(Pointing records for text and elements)
## START

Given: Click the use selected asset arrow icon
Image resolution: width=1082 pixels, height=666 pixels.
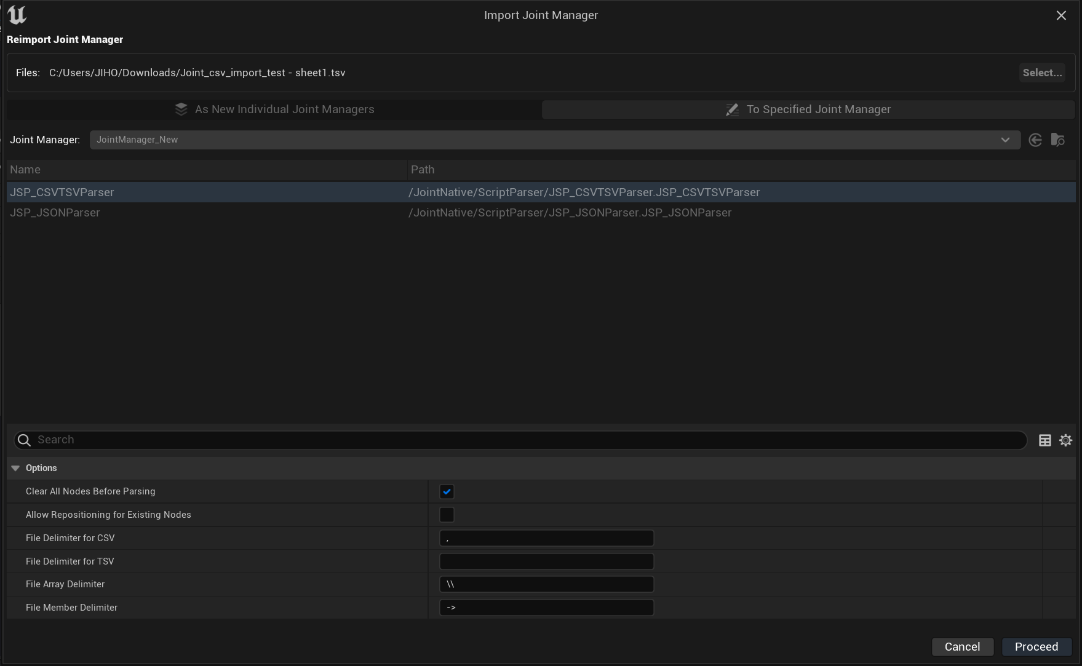Looking at the screenshot, I should pos(1035,140).
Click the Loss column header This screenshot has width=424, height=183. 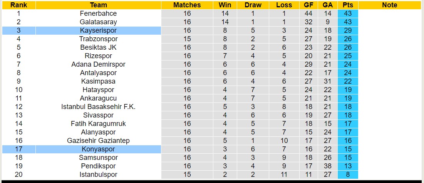point(284,5)
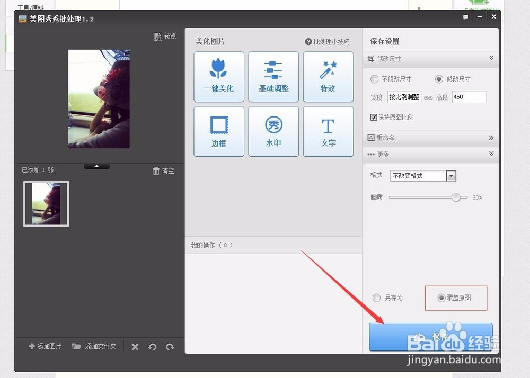Click the 预览 preview icon
This screenshot has width=530, height=378.
click(165, 36)
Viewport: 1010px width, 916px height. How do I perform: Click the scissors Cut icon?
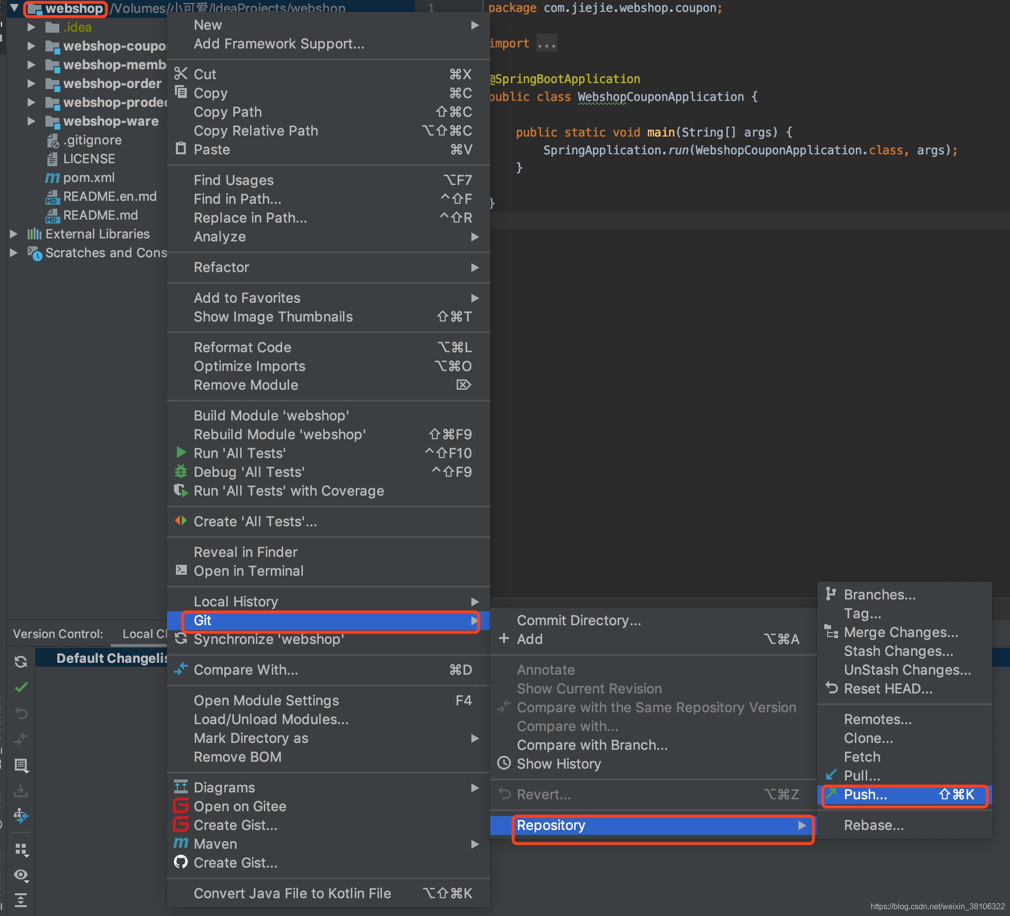pyautogui.click(x=181, y=74)
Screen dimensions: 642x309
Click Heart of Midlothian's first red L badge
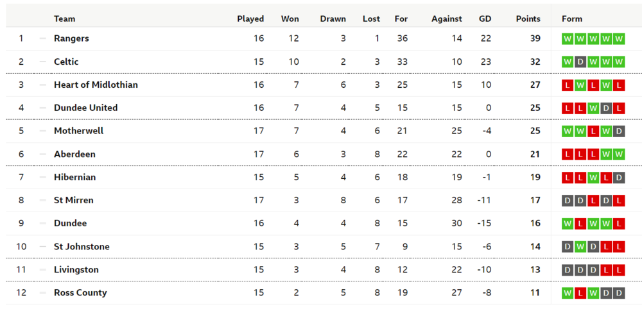[568, 85]
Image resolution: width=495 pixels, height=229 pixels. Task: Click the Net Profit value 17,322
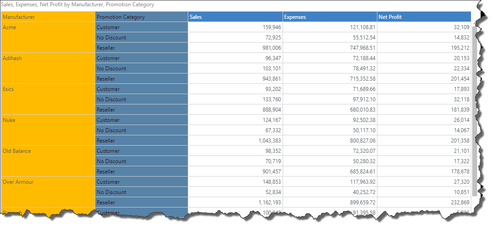tap(423, 161)
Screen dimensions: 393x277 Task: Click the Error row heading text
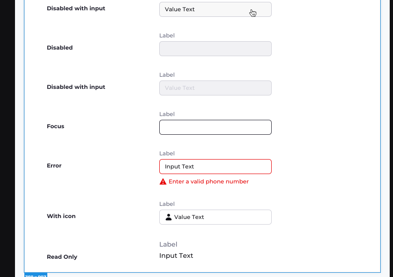pyautogui.click(x=54, y=165)
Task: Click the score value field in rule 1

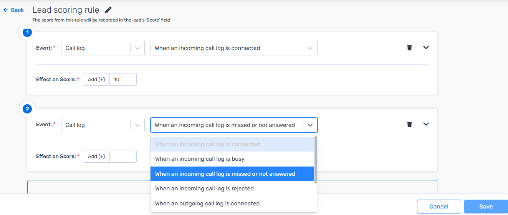Action: point(123,79)
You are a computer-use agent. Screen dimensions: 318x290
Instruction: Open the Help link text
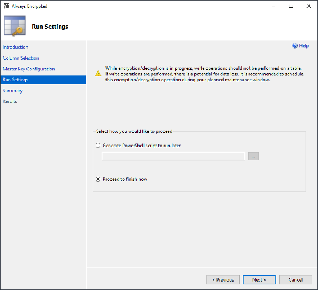tap(304, 46)

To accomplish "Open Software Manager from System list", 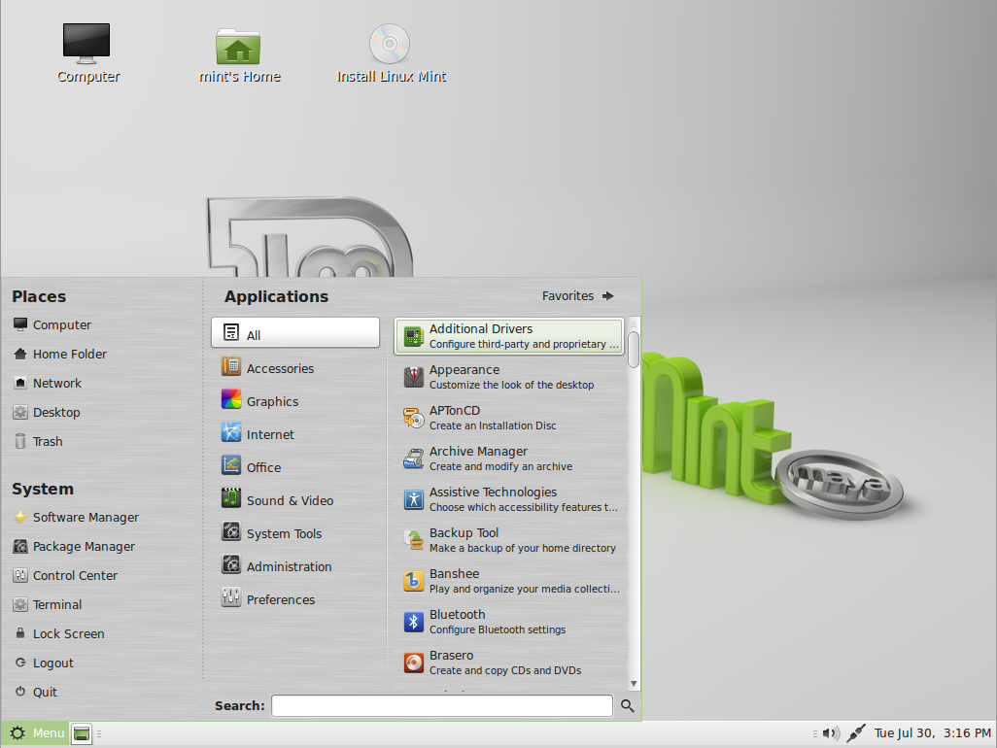I will [x=86, y=517].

## END

### Work to do
Identify each line of the material above that contains the string "Task" and copy those lines out. The match is case-sensitive.

### Finished answer
Image resolution: width=495 pixels, height=229 pixels. Task: Click the Net Profit value 17,322
Screen dimensions: 393x277 Task: Click the Error row heading text
Task: Click the score value field in rule 1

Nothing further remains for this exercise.